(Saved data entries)

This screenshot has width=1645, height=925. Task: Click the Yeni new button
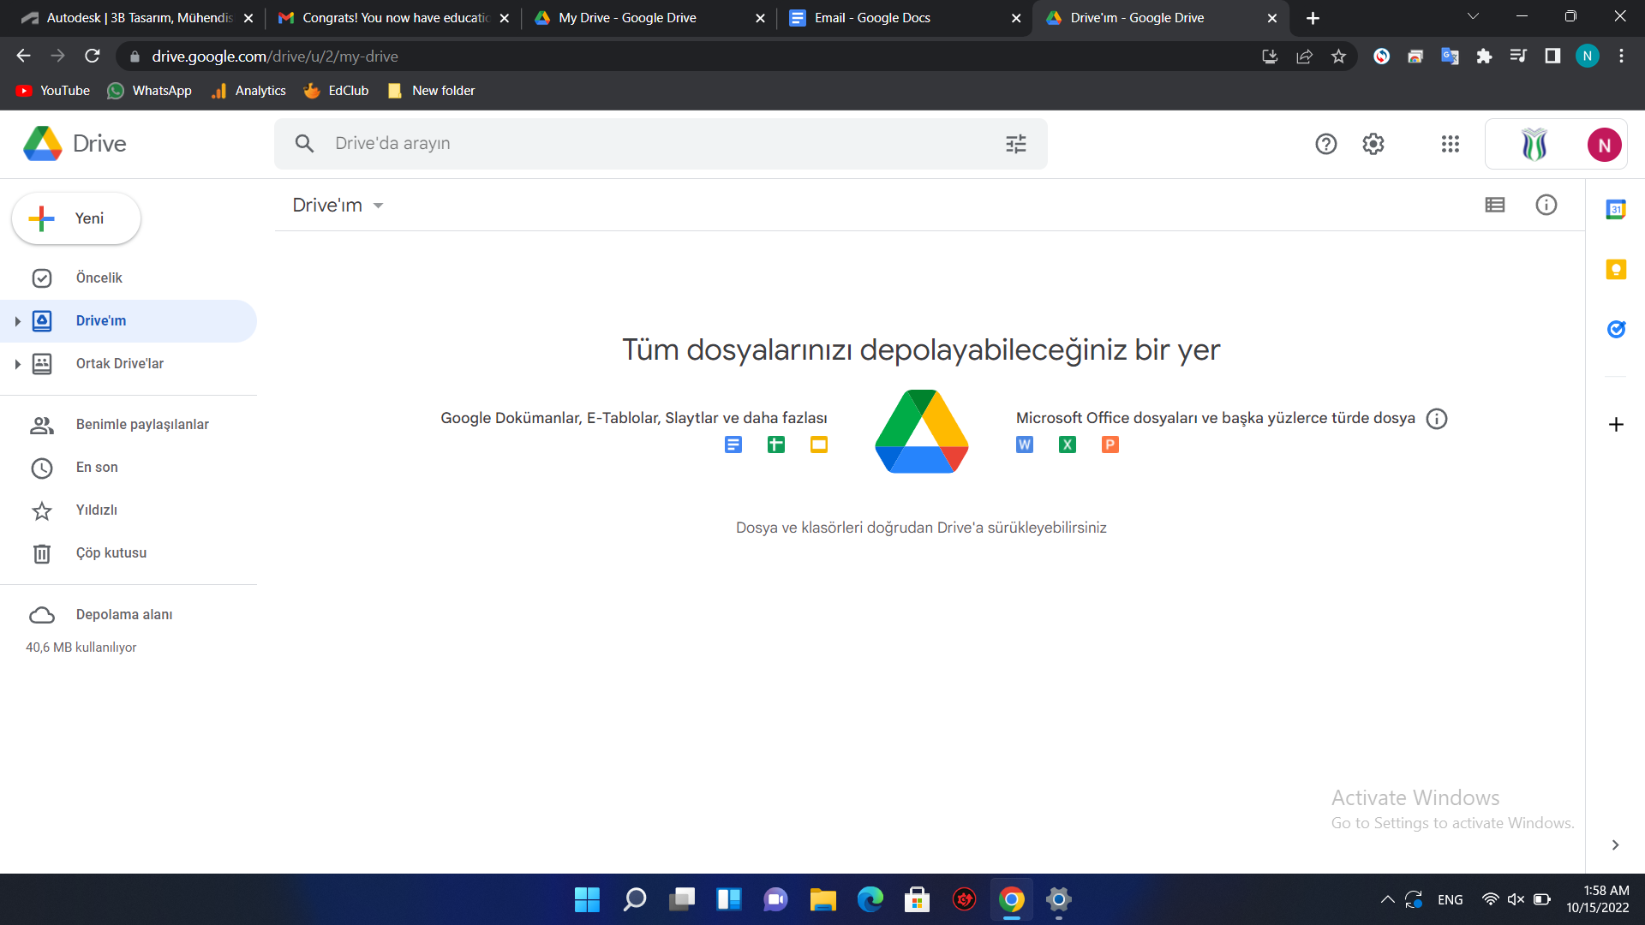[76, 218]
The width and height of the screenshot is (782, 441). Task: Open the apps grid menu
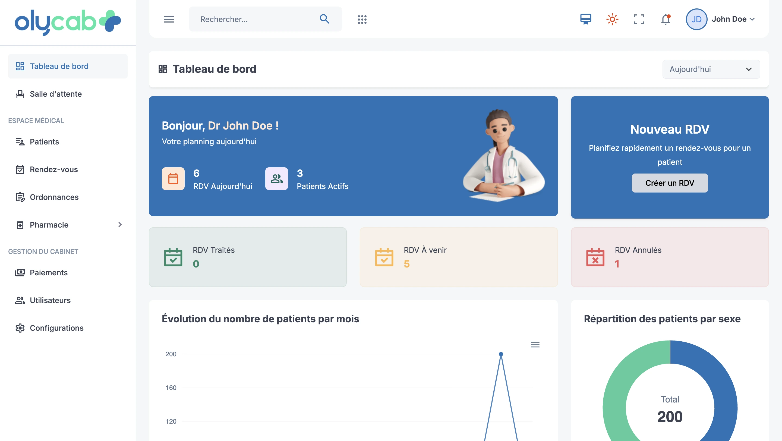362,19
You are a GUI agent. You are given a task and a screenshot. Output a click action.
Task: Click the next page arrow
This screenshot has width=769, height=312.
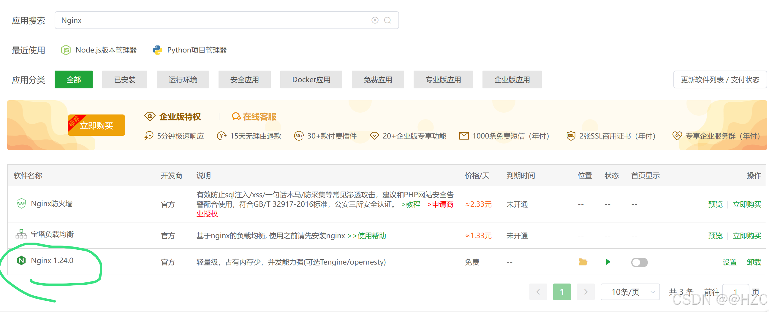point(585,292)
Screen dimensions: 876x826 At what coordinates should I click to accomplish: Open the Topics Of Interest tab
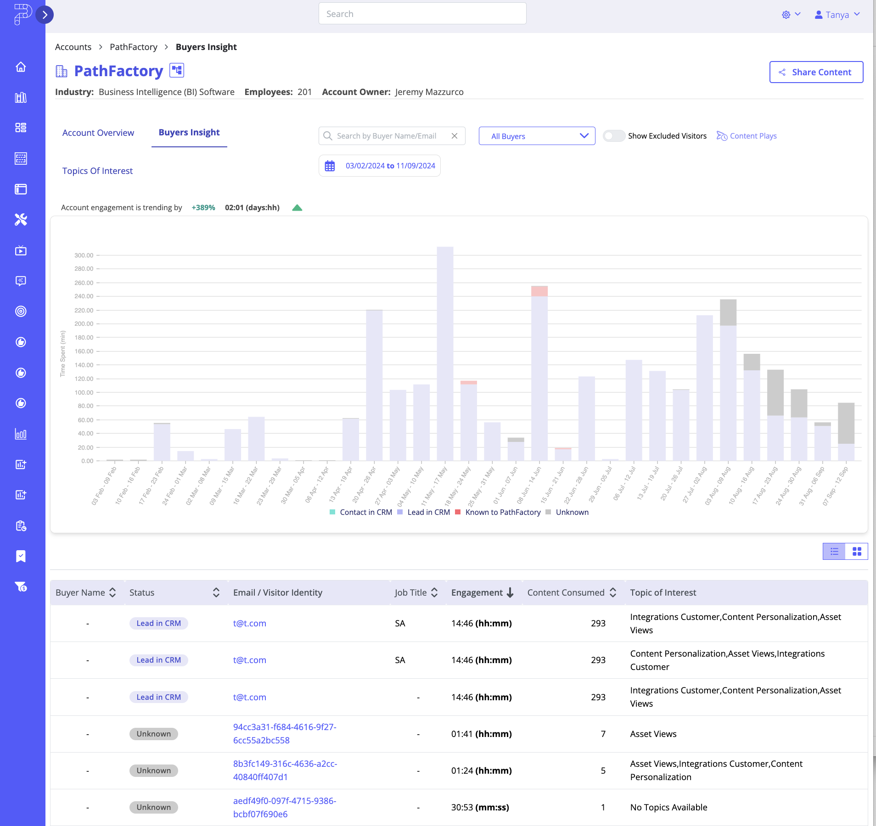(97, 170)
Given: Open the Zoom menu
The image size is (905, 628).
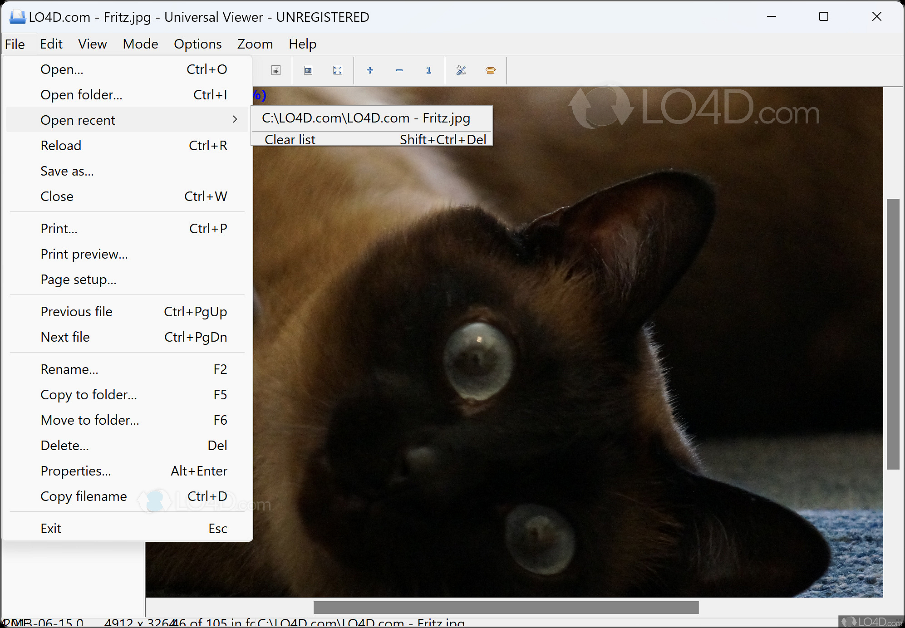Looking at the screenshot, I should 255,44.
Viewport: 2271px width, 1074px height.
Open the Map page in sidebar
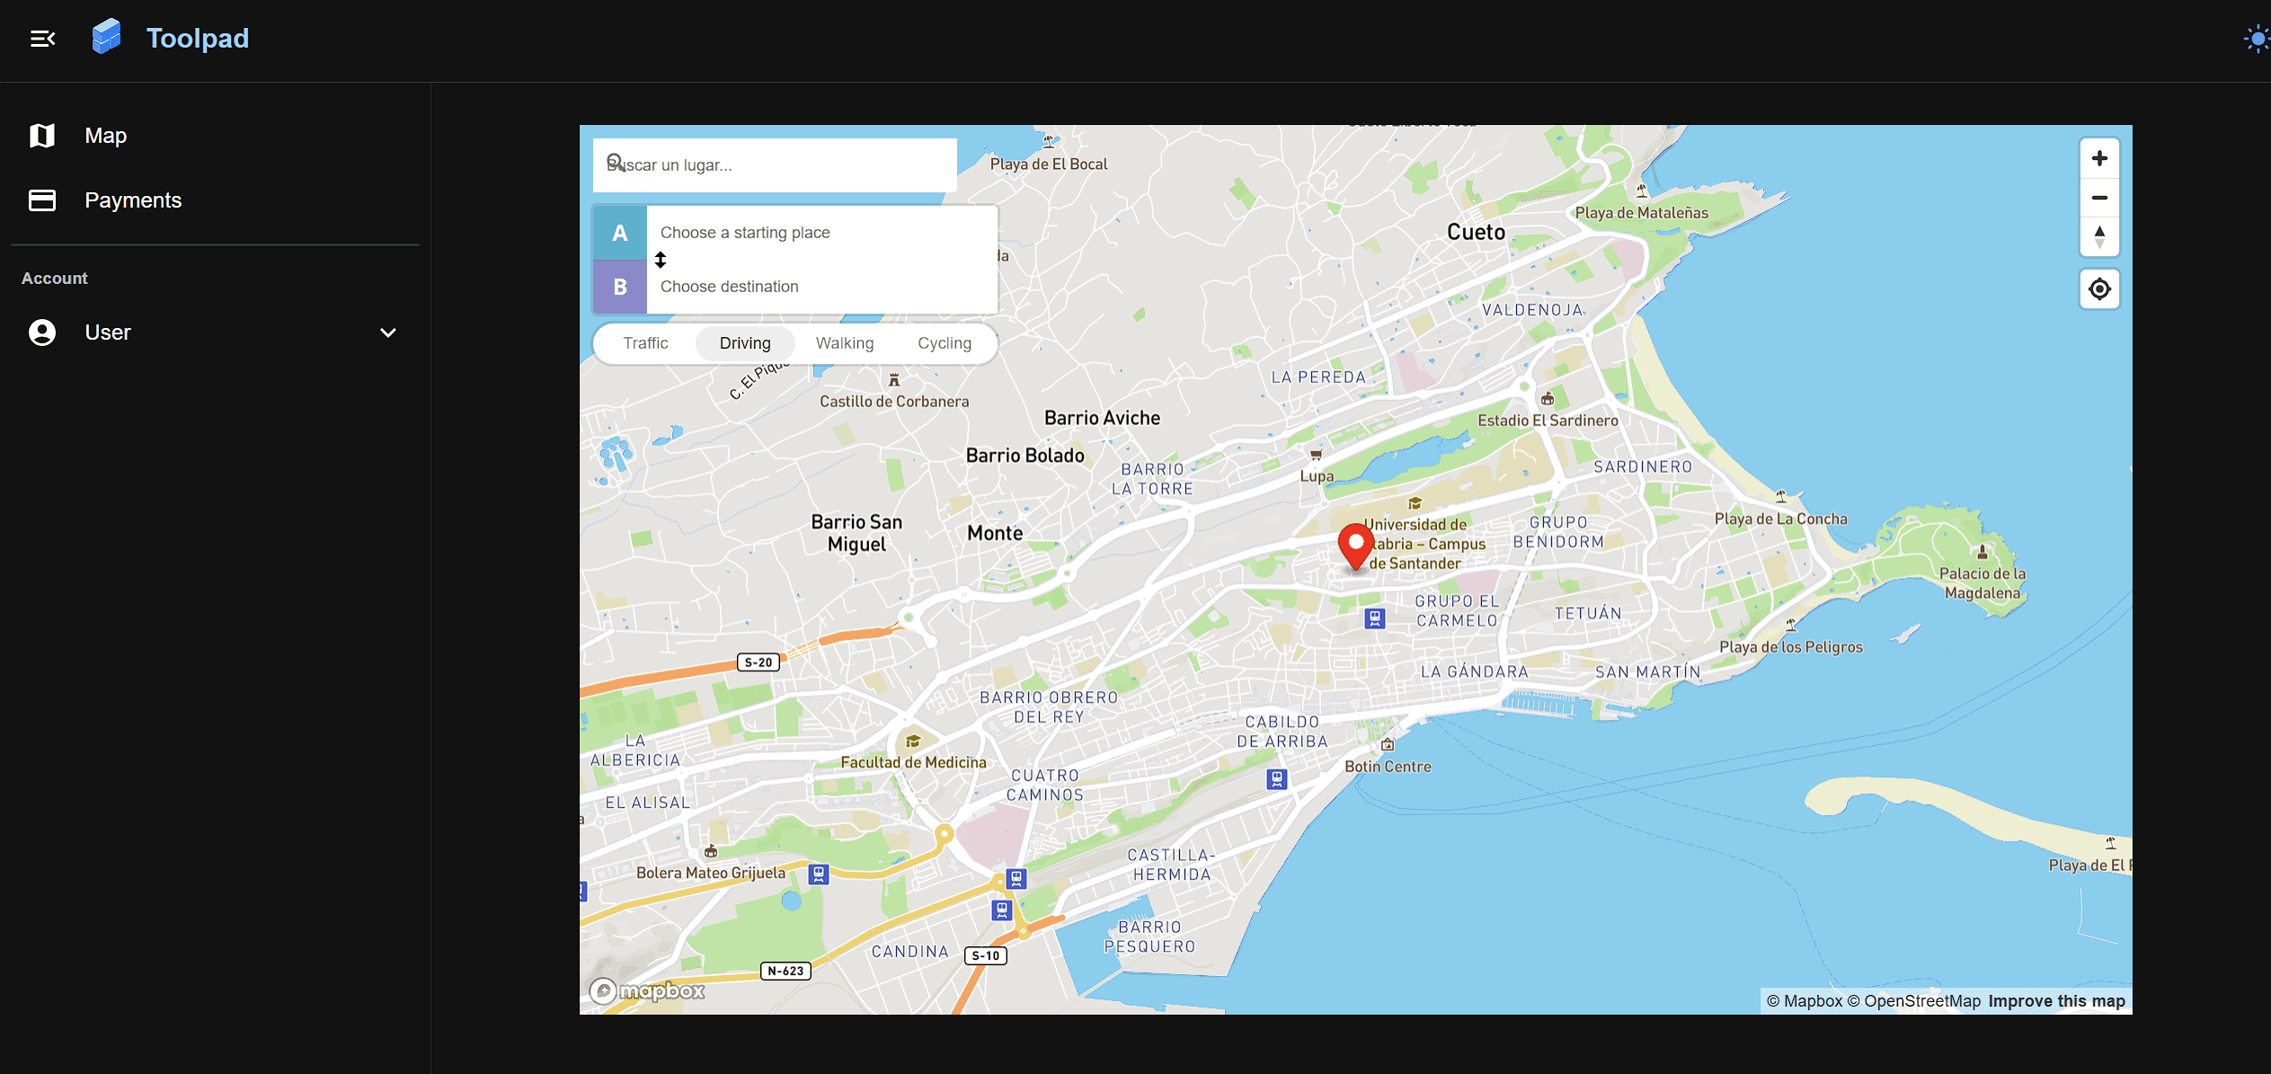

# [TASK STATEMENT]
Would you set down each line of the data exactly, with no images included?

# [WRITTEN RESPONSE]
This screenshot has width=1645, height=925. Task: Click the Yeni new button
[76, 218]
The width and height of the screenshot is (782, 441). Task: Open the apps grid menu
362,19
You are a GUI agent. You are given a task and a screenshot. Output a click action.
Task: Click the next page arrow
This screenshot has width=769, height=312.
point(585,292)
Screen dimensions: 876x826 At what coordinates should I click to accomplish: Open the Topics Of Interest tab
(97, 170)
Given: Open the Zoom menu
The image size is (905, 628).
Looking at the screenshot, I should 255,44.
Viewport: 2271px width, 1074px height.
Open the Map page in sidebar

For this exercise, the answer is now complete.